I’m not like these blokes (mainly blokes) who frequent the Reelstreet­s website, trying to match screen grabs from old movies with “now” snaps taken from exactly the same angle. But I did once miss the vital dénouement of an episode of Poirot on discoverin­g that the lock on one side of a door was different on the other side. Two doors! Two locations! I was thrilled!

I once noticed a tiny bit of iron railing behind Frank Findlay and knew it to be the corner opposite Sally Lunn’s on what was then the Bath Salvation Army Hostel. And don’t get me on brickwork. I can spot the difference between vacuum moulded stonework (and even mismatched brick wallpaper: look out for the corners!) and real bricks.

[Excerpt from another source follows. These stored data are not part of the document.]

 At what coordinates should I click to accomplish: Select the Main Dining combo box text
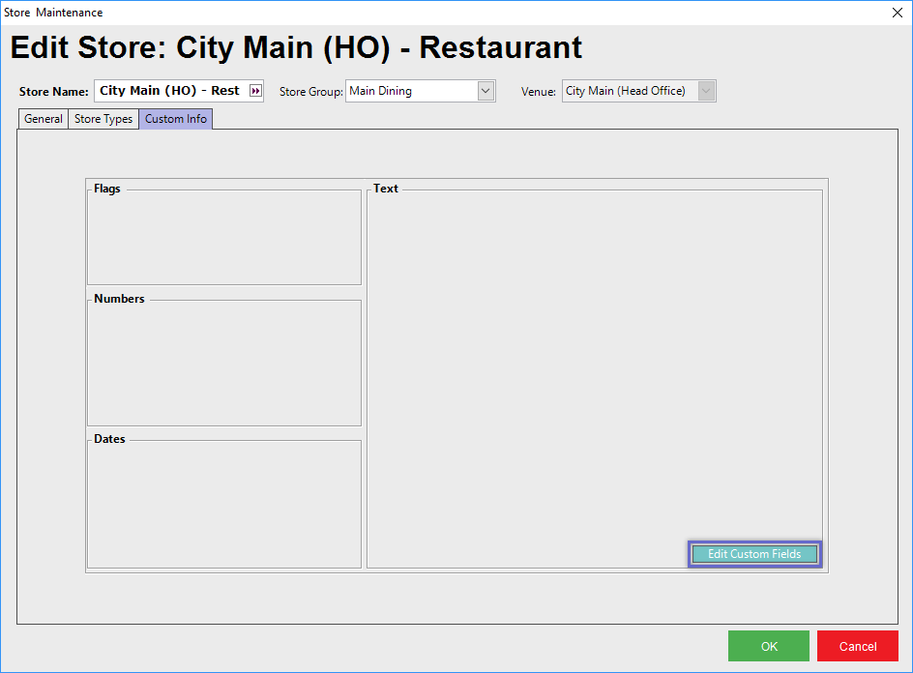[410, 91]
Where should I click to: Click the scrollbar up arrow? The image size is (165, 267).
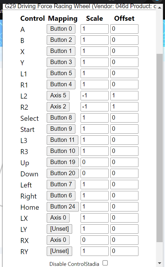pos(159,8)
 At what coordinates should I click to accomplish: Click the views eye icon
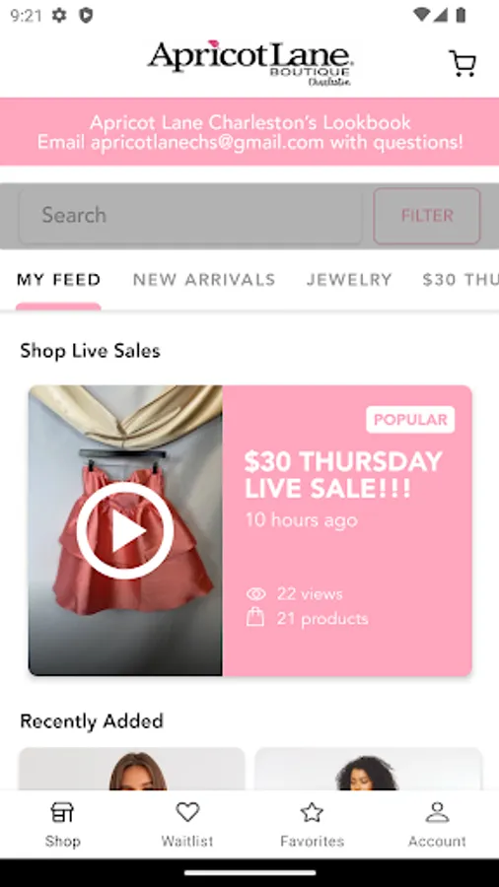(x=255, y=594)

Set designers seem woefully ignorant of Flemish Bond.

To me it’s obvious that the excellent series Ripper Street was filmed in Dublin or Cork, not the East End. As for Call the Midwife, it screams Heritage Dockyard Sheerness rather than Stepney. Smug? Moi?

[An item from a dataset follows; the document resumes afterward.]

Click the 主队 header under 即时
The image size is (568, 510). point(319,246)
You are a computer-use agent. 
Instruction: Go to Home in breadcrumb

The Old Royal Naval College in

Greenwich pops up endlessly. From Moll Flanders to Pirates of the Caribbean, there’s really no disguising it to anyone who has taken a trip down the river. In Starter for Ten it even stood in for Bristol University. Delusions of grandeur?

Once my mum was sitting on a wall under the ubiquitous Greenwich colonnade while a period drama was being filmed all round her. “Do you want me to move?” asked mum. “No love,” came the reply, “We’ll digitally erase you.” Mum was quite affronted.

Trouble is, I always want to nudge the person sitting next to me and tell them: “That’s not Paris, that’s Prague.” (Maigret.) Or: “Did you notice, she went in through the front door at Chatsworth but emerged into the vestibule at Holkham Hall?” (The Duchess.)

I admit, I did once contact Reelstreet­s. Gorgeous Monica Vitti was seen emerging from Edinburgh Waverley station whereupon bizarrely she immediatel­y crossed the road at the top of Bath’s Russel Street where it joins Rivers Street. There was Christchur­ch in full view. Seconds later she was hurrying down Prince’s Street, back in

Auld Reekie! I got a somewhat curt reply. They knew it of course.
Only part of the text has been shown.